» EXERCISE BRIEF
With the images removed, write out every line below exactly.

» TASK INPUTS
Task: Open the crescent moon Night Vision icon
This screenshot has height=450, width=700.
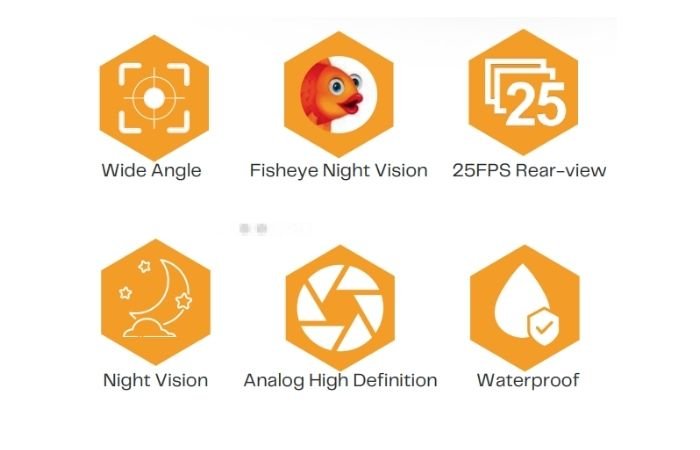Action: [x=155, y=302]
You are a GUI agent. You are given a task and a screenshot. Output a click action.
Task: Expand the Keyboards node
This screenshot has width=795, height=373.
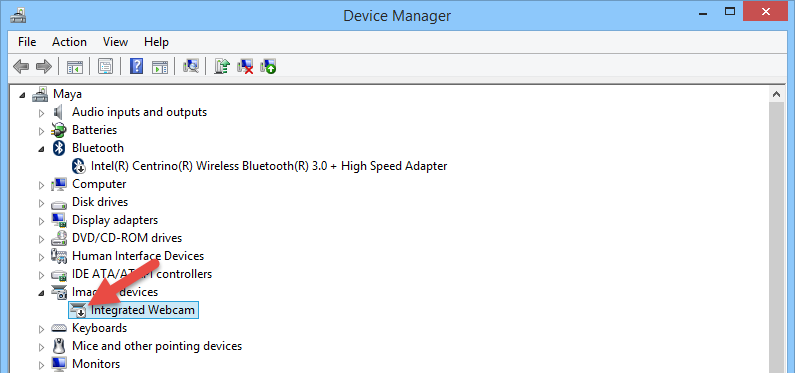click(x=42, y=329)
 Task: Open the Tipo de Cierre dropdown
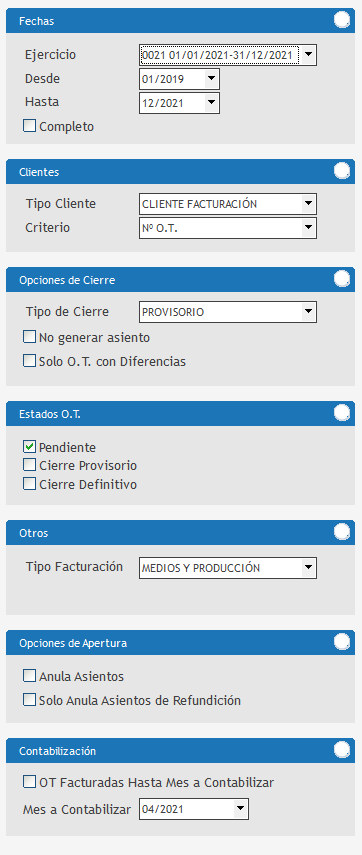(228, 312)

» PROBLEM SOLUTION
Task: Open the crescent moon Night Vision icon
This screenshot has height=450, width=700.
Action: [x=155, y=302]
You are a GUI agent. You are given a task and a screenshot. Output a click action.
Task: Expand the Keyboards node
This screenshot has width=795, height=373.
click(x=42, y=329)
 Task: Open the Tipo de Cierre dropdown
(228, 312)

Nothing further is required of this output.